[[ Input records, beginning ]]

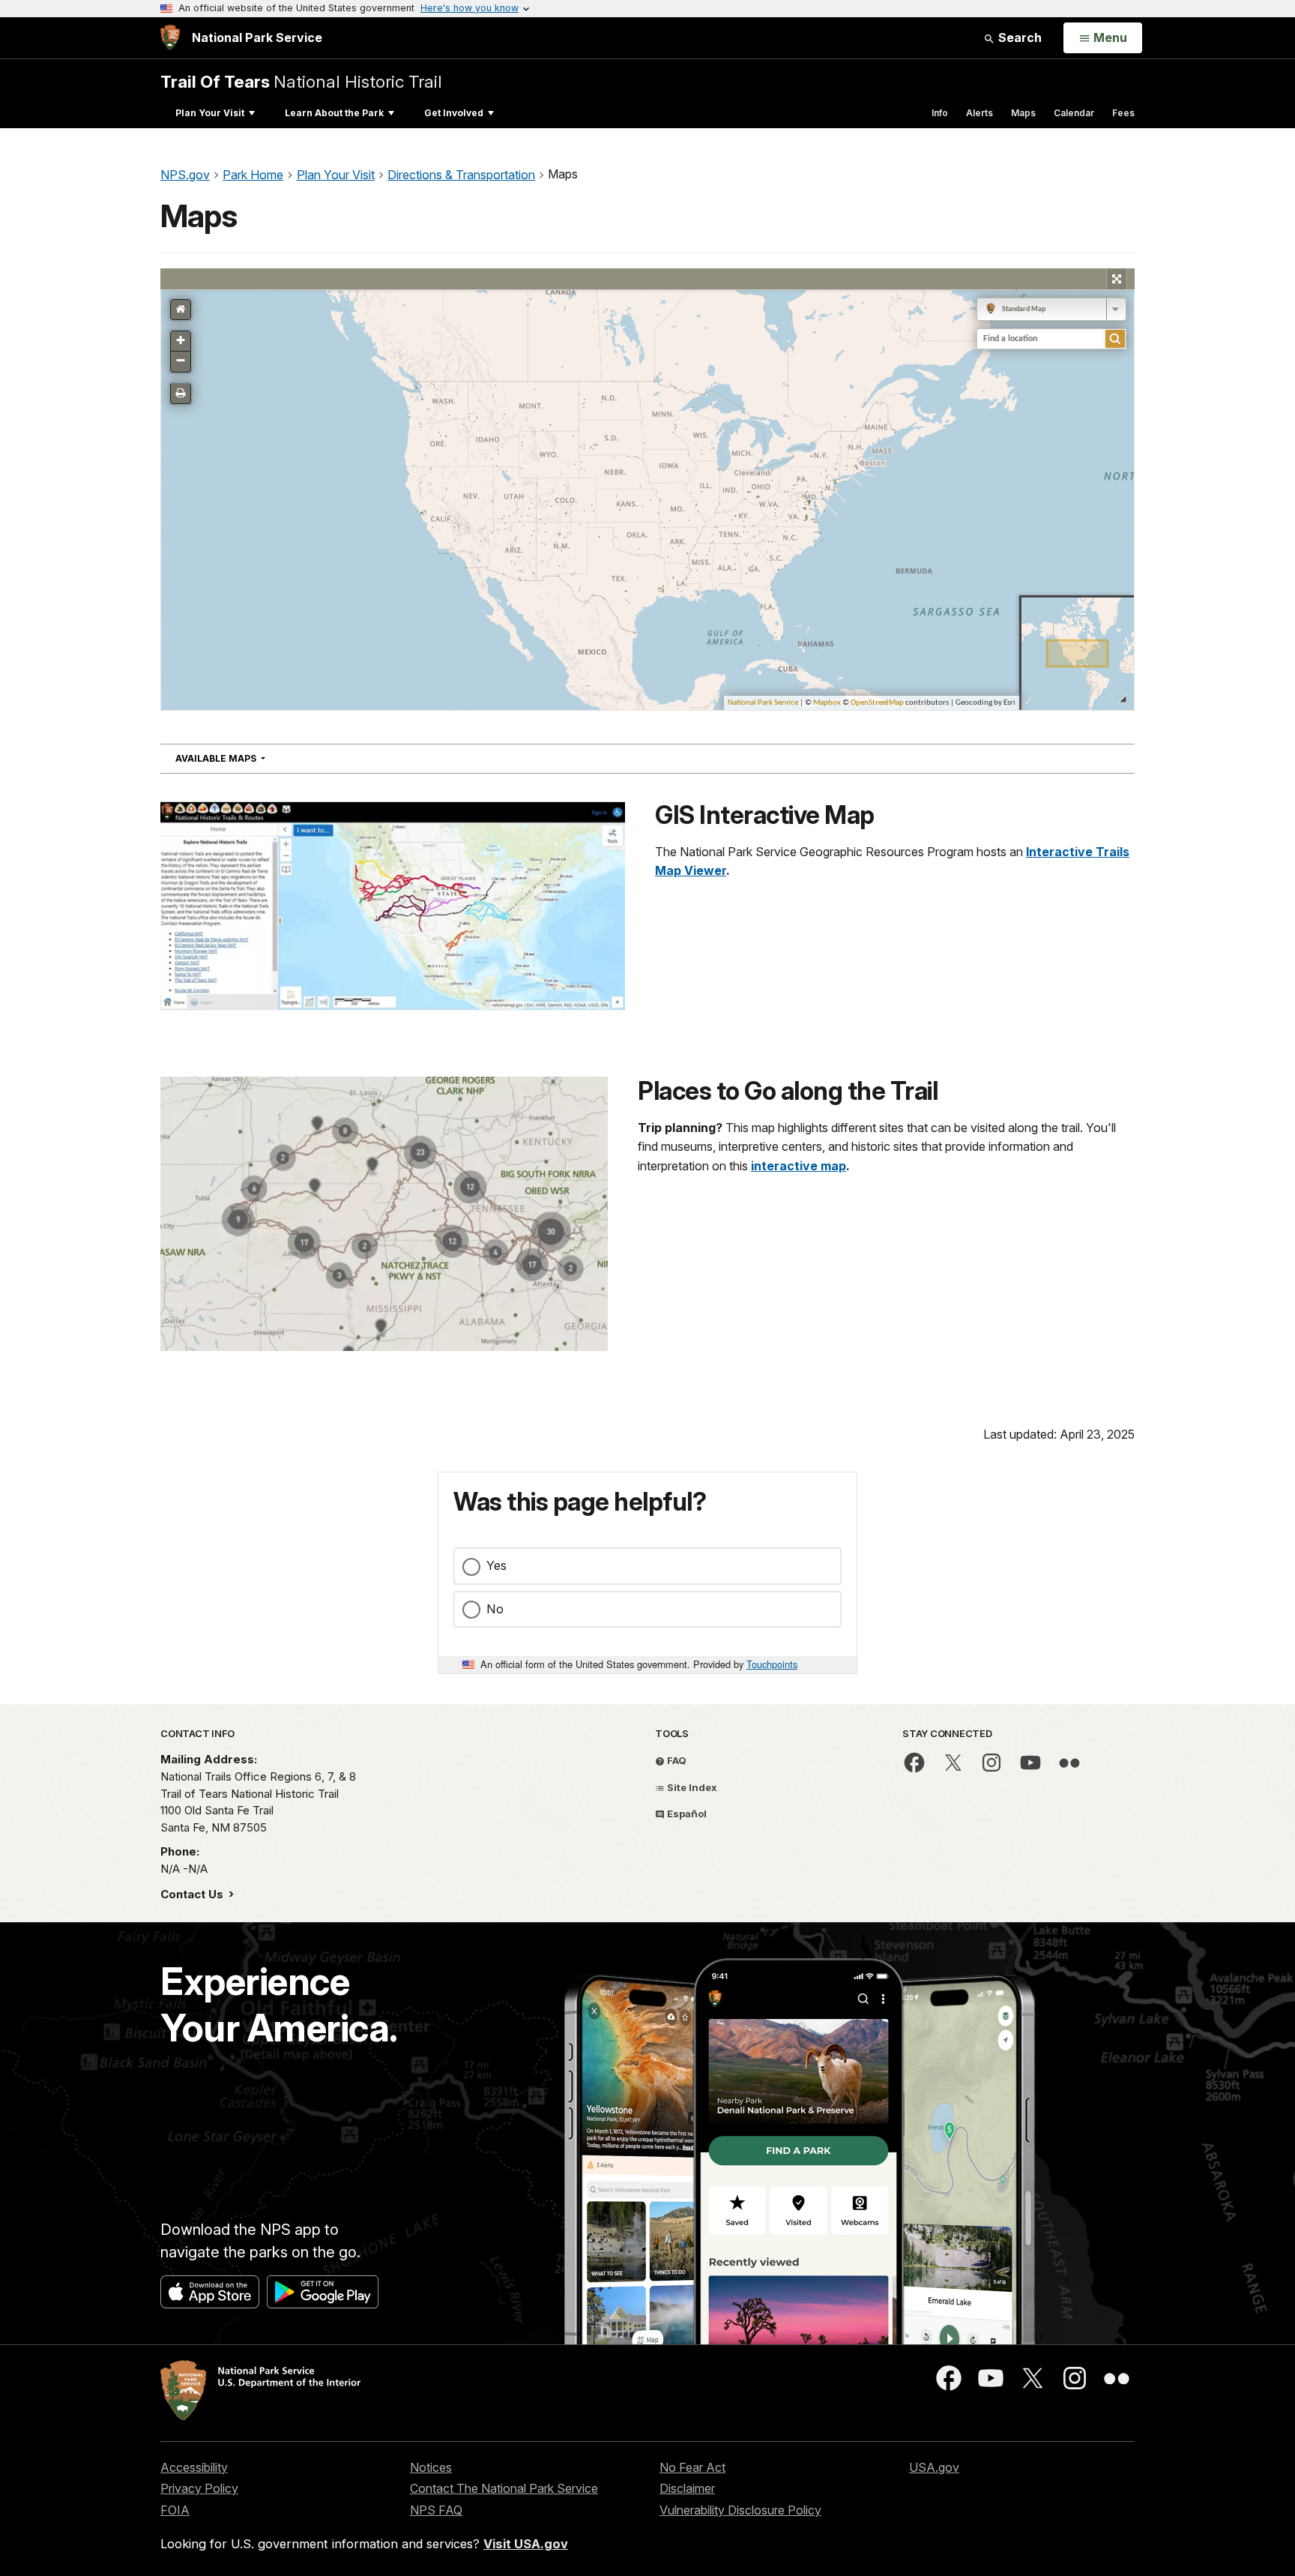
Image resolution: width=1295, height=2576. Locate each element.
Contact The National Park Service (504, 2488)
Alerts (979, 112)
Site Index (691, 1787)
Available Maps (247, 758)
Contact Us (193, 1894)
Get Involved (453, 112)
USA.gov (934, 2467)
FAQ (675, 1760)
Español (686, 1814)
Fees (1123, 112)
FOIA (175, 2510)
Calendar (1074, 112)
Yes (496, 1565)
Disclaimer (687, 2488)
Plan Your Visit (209, 112)
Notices (431, 2467)
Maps (1023, 112)
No (495, 1608)
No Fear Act (692, 2467)
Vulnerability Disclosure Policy (740, 2510)
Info (940, 112)
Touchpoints (771, 1664)
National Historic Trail (301, 81)
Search (1018, 37)
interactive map (798, 1165)
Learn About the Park (334, 112)
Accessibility (194, 2467)
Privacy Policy (199, 2488)
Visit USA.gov (525, 2543)
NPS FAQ (436, 2510)
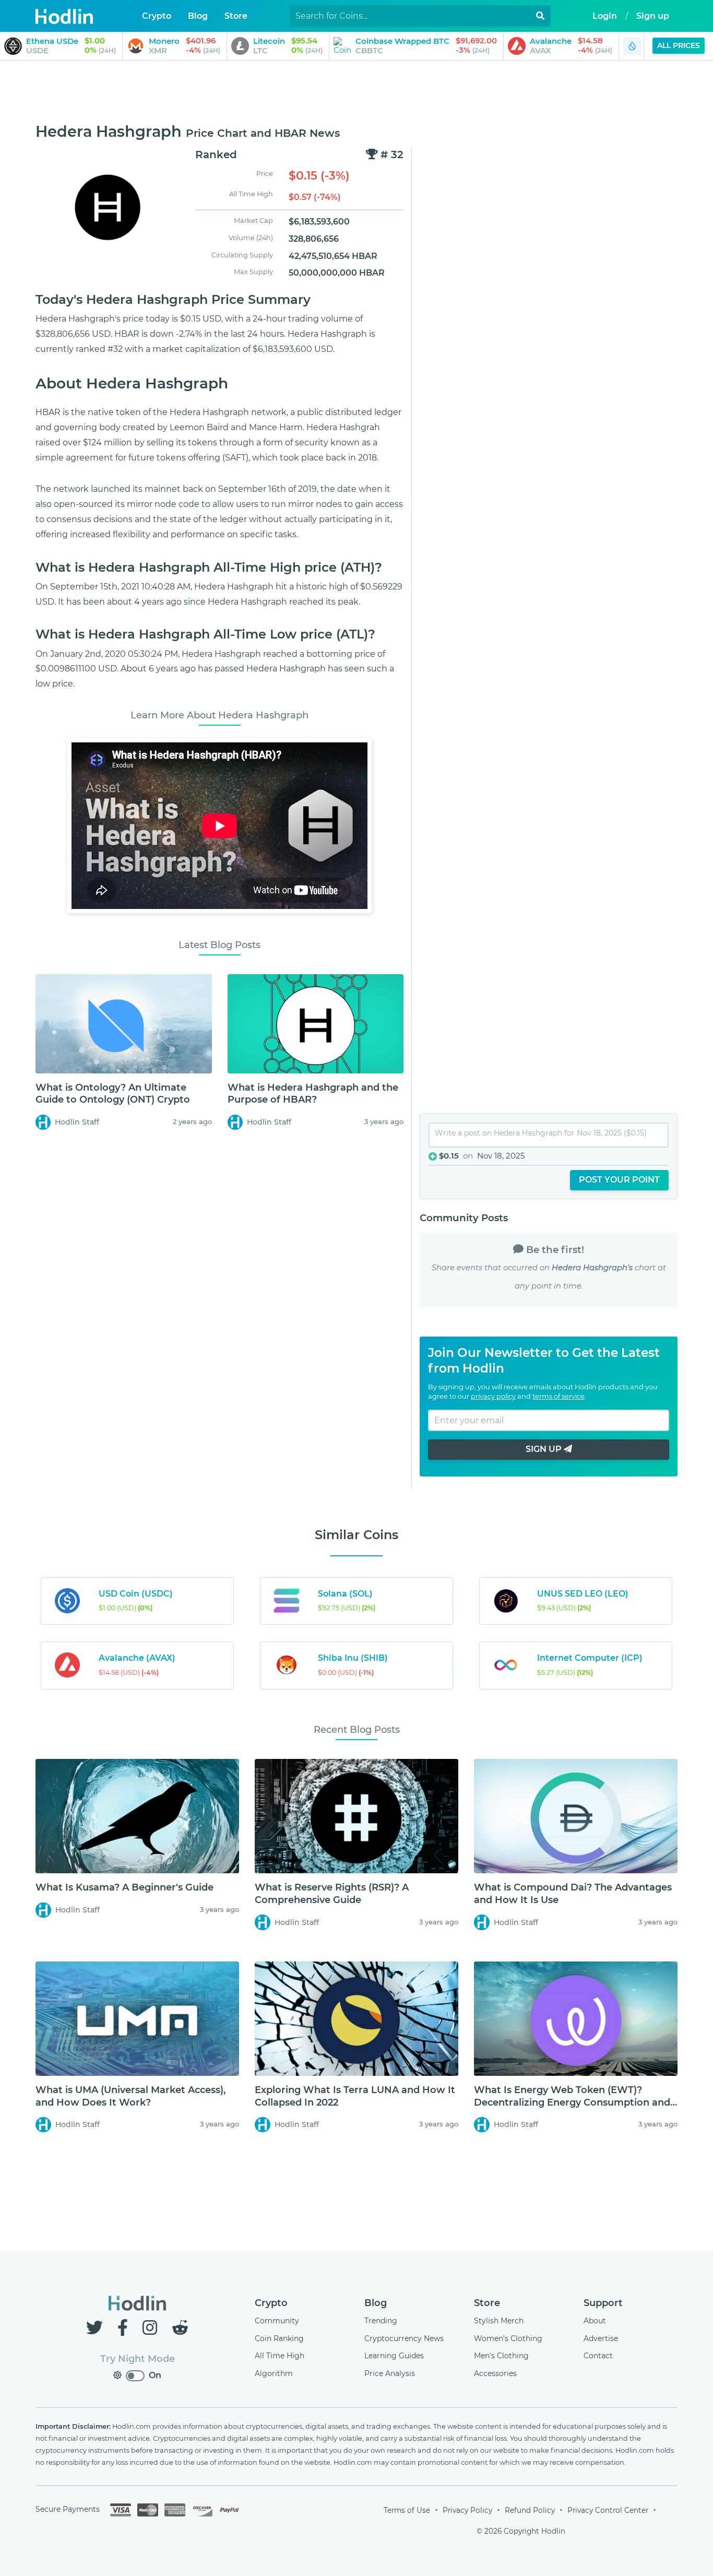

[[ Input records, end ]]

**Task**
Repeat exactly the lines above, from the line containing "Español (686, 1814)" through the last line of the records, inclusive; omit any pictures.

**Expected answer**
Español (686, 1814)
Fees (1123, 112)
FOIA (175, 2510)
Calendar (1074, 112)
Yes (496, 1565)
Disclaimer (687, 2488)
Plan Your Visit (209, 112)
Notices (431, 2467)
Maps (1023, 112)
No (495, 1608)
No Fear Act (692, 2467)
Vulnerability Disclosure Policy (740, 2510)
Info (940, 112)
Touchpoints (771, 1664)
National Historic Trail (301, 81)
Search (1018, 37)
interactive map (798, 1165)
Learn About the Park (334, 112)
Accessibility (194, 2467)
Privacy Policy (199, 2488)
Visit USA.gov (525, 2543)
NPS FAQ (436, 2510)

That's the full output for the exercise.